Target position records:
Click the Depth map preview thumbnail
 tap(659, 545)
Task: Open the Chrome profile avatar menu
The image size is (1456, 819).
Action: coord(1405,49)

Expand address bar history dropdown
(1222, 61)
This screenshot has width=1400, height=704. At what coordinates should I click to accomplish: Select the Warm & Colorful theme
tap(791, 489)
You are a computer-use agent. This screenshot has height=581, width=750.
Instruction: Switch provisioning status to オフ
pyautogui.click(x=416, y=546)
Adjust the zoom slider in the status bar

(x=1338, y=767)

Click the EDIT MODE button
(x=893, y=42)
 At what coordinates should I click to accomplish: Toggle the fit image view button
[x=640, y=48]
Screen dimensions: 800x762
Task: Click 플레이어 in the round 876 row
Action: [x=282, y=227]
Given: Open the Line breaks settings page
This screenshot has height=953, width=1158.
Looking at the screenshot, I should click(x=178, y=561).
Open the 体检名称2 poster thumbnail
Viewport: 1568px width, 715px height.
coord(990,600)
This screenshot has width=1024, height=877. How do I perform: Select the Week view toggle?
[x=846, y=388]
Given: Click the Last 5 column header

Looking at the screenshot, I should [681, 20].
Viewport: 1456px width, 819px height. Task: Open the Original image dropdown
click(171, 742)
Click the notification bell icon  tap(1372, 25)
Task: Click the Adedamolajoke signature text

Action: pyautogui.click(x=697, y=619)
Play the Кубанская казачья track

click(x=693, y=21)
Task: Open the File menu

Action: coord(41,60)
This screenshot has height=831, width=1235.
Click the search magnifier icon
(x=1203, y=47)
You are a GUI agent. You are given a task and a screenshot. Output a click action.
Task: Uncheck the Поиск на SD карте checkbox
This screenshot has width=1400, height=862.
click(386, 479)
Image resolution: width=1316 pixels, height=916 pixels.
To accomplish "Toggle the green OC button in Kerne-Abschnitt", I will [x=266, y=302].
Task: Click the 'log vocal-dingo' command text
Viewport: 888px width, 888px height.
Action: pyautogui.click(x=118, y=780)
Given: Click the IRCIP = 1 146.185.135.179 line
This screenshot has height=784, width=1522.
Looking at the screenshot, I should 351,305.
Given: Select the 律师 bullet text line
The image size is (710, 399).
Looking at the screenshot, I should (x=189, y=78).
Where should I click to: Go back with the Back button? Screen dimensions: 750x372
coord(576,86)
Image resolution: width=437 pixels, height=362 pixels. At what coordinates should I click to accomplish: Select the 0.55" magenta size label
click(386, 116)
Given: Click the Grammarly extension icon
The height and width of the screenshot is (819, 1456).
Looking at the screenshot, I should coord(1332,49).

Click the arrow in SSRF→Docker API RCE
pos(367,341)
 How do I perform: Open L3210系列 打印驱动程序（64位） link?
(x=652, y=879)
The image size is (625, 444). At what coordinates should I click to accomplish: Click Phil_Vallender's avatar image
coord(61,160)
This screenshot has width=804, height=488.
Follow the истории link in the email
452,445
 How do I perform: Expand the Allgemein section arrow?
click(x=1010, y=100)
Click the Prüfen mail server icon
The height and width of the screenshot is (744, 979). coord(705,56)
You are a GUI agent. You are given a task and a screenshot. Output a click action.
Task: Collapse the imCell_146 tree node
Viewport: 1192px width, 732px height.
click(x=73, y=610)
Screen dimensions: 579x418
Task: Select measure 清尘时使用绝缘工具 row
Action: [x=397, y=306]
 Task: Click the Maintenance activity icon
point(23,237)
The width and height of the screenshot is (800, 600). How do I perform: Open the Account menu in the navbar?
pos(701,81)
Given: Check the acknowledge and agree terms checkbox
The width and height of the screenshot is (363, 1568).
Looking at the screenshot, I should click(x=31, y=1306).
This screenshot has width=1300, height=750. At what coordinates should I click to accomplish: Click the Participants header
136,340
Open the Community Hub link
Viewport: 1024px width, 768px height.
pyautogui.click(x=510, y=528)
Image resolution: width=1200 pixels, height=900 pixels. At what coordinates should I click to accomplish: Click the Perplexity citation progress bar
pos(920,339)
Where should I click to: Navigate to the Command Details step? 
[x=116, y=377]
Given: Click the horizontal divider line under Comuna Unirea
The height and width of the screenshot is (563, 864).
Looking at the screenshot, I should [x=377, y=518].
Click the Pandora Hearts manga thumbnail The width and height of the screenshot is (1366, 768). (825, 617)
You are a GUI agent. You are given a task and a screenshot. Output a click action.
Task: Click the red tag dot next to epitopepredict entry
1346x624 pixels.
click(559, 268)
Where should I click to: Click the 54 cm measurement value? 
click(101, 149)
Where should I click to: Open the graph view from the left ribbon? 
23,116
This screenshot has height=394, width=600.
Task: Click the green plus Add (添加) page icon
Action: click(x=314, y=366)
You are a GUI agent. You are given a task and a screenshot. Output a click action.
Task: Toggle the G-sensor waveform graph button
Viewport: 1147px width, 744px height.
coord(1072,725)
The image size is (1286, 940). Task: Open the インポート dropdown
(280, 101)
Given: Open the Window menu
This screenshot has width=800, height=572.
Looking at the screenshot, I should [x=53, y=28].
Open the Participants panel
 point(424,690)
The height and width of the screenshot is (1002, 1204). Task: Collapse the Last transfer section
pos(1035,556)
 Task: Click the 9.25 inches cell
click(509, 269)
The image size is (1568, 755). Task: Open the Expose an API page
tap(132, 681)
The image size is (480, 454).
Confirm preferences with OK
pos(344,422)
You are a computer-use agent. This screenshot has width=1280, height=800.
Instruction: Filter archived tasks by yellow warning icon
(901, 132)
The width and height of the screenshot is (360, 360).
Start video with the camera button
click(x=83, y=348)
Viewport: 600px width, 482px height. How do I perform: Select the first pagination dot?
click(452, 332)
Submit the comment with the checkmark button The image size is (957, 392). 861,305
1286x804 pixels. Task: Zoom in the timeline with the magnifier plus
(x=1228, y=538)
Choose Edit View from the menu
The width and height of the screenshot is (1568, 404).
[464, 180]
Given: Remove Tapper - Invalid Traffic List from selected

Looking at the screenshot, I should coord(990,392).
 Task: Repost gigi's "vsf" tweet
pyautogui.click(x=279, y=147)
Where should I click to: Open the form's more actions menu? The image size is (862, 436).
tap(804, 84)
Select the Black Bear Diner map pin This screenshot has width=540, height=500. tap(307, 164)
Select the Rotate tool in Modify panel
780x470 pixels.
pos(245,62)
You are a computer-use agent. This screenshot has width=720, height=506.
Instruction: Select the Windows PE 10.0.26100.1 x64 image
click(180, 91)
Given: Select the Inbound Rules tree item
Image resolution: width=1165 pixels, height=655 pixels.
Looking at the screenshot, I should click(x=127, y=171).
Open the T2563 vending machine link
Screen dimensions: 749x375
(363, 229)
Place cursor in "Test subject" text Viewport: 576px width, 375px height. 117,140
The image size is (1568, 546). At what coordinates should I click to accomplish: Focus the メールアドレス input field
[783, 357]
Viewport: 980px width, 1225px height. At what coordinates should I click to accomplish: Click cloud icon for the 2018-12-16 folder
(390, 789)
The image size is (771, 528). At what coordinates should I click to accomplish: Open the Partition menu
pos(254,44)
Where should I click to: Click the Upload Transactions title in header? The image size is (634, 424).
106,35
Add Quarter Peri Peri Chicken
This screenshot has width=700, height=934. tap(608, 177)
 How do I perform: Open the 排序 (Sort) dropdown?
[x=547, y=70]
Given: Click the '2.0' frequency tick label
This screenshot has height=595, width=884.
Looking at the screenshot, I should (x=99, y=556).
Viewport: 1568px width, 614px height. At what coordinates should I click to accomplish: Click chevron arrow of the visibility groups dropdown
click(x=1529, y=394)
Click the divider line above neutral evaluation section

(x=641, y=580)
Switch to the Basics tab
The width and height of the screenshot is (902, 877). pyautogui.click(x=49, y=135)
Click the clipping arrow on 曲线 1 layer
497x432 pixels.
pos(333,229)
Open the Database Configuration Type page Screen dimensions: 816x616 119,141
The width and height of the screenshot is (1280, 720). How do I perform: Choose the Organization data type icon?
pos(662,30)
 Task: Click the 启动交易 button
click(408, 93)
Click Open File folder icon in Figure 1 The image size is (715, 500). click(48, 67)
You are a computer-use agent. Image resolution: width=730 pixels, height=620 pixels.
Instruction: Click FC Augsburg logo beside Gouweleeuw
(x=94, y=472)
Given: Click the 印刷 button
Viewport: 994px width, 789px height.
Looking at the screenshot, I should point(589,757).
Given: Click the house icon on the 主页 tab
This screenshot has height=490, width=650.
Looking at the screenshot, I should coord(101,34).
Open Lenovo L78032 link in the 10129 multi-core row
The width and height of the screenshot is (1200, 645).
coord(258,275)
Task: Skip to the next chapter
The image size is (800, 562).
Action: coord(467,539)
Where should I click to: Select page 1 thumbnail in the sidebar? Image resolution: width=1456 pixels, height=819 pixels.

● **What to produce**: Present everything from the line containing "Task: Skip to the next chapter" down to the end of the rows as a numbered list, leaving out any blank lines.

● **Full answer**:
1. Task: Skip to the next chapter
2. The image size is (800, 562).
3. Action: coord(467,539)
4. Where should I click to: Select page 1 thumbnail in the sidebar? Image resolution: width=1456 pixels, height=819 pixels.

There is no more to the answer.